WHAT THIS TASK INVOLVES. In the journal entry about writing and a writer's group, how long did the narrator spend writing and rewriting the first paragraph of Women Who Leave?

DOCUMENT SEGMENT.
======

Since the store stuff has to be kept on hold until they give me the lease, yesterday I sat down at the computer and opened up Women Who Leave. Spent approximately five hours writing and rewriting the first paragraph. Inserting commas. Taking out commas. Drafting lame descriptions. I have this obsession with complex figurative constructions that maybe comes from reading too much Tom Robbins at an impressionable age. Dunno. But anyway, in my head I had the ghost of a sentence that juxtaposed "junkyard dogs" with "honkytonks." It just wasn't working in the here and now though. In fact, the whole process of writing this novel was kind of like using the Rosetta Stone to translate Anne Lamott into Aramaic.

Finally, I gave up.

Well, now I'm fucked, thought I to myself. Ben's a lying asshole, I have no job, the Cannery Row will probably track down my fourth grade teacher and she'll tell them all about the time I made my cousin David take off all his clothes and run naked down the halls of PS87 so they won't give me the lease. Plus I can't write. Feeling massively sorry for myself, however, was not the gooey chocolate sob-fest I'd been hoping for. More like being shot up with curare. I felt paralyzed. Numb.

So I called Mike Tyson.

I suppose if you don't weigh 350 pounds and talk like Tweety-Bird but your name is Mike Tyson, your only recourse is to become a therapist.

Which is what he did.

Annie recommended him. I'll see him tomorrow.

Then last night I went to my writer's group. I'd submitted the first three chapters of Saturday Night in the Sky and they had some good feedback actually – chronology very confusing throughout, too many flashbacks, no one totally sympathetic character, unnecessary coyness, lots of info that the reader really does not need.

"It's kind of like you have the beginnings here of three separate novels," said Ken, the bespectacled physicist. "That means you're asking your readers to do a lot of work."

Ken has sold a lot of stories to Asimovs and Analog. He knows from structure.

"Yes, well I was trying for a kind of Roshomon effect with four separate points of view," I babble. "I wanted the reader's metabolism to subtly shift each time a different character was center-stage."

Ken shook his head. "If you want this book to work, you're going to have to cut out a lot of stuff. It's just too confusing and it throws the reader out. You're going to have to streamline and simplify."

He didn't know it but he was really talking about my life.

======

EXERCISE DATA.
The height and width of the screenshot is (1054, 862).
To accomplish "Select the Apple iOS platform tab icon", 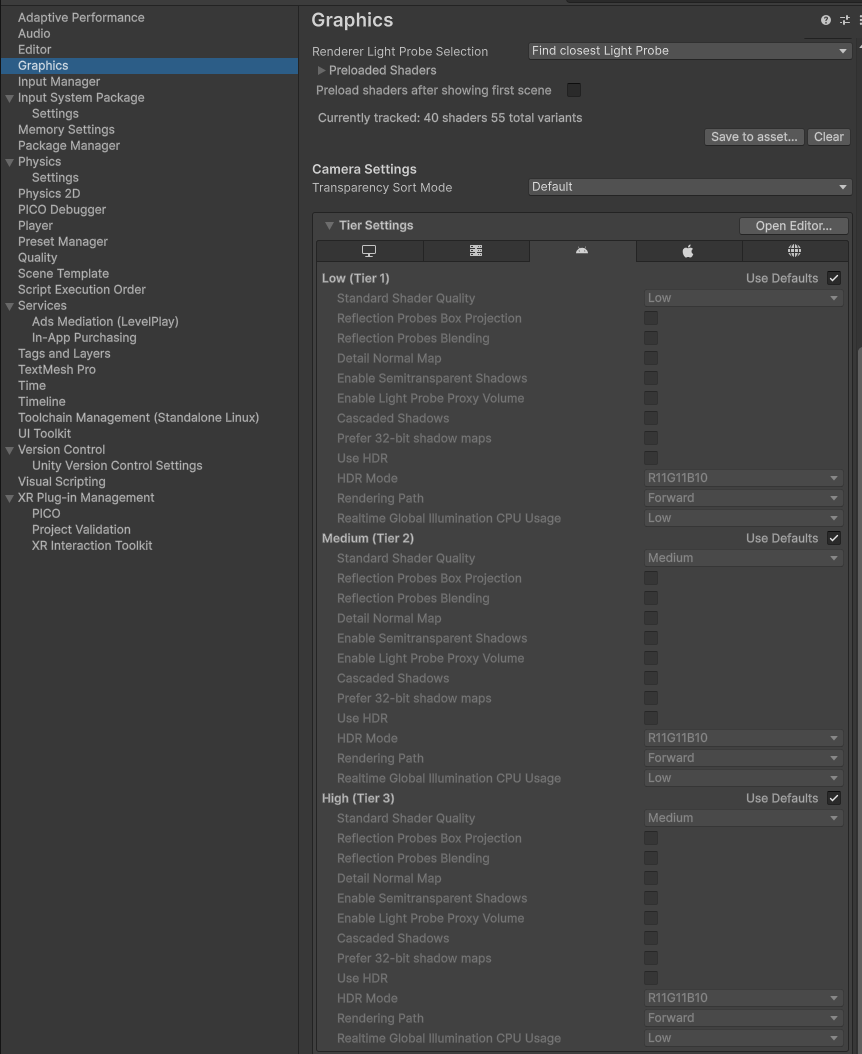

======

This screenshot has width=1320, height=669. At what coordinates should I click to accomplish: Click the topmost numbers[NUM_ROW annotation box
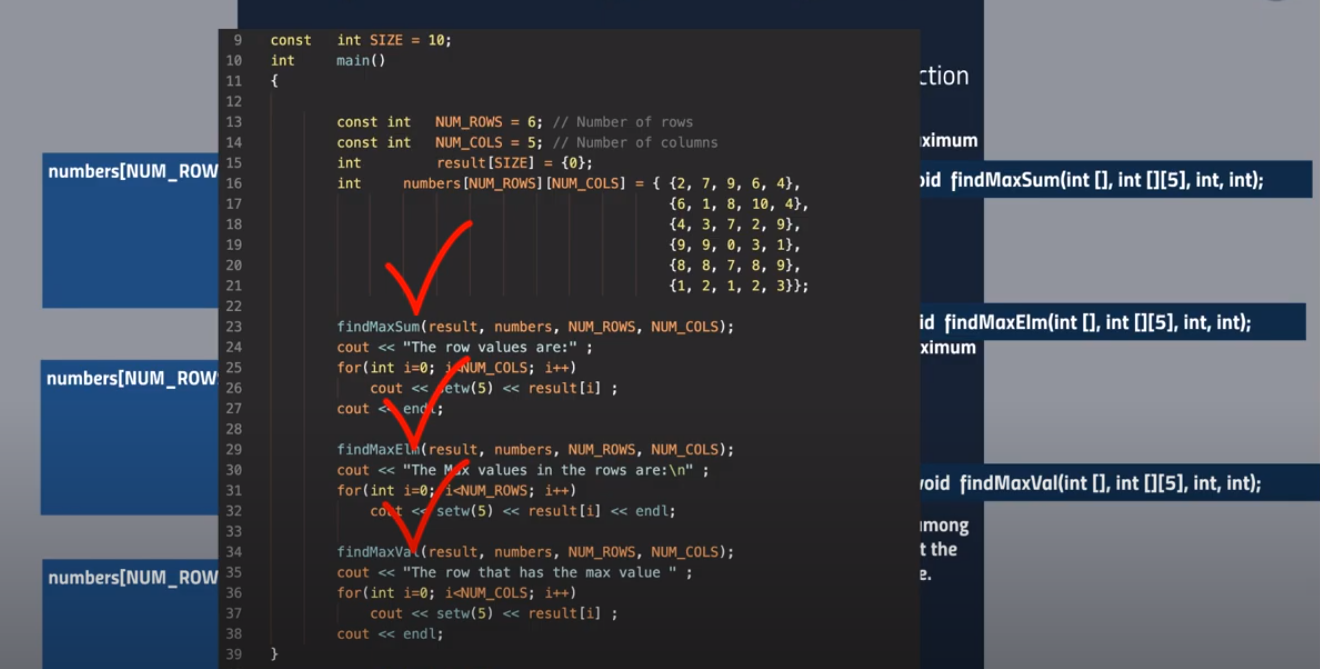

======

TASK OUTPUT. Approximately five hours.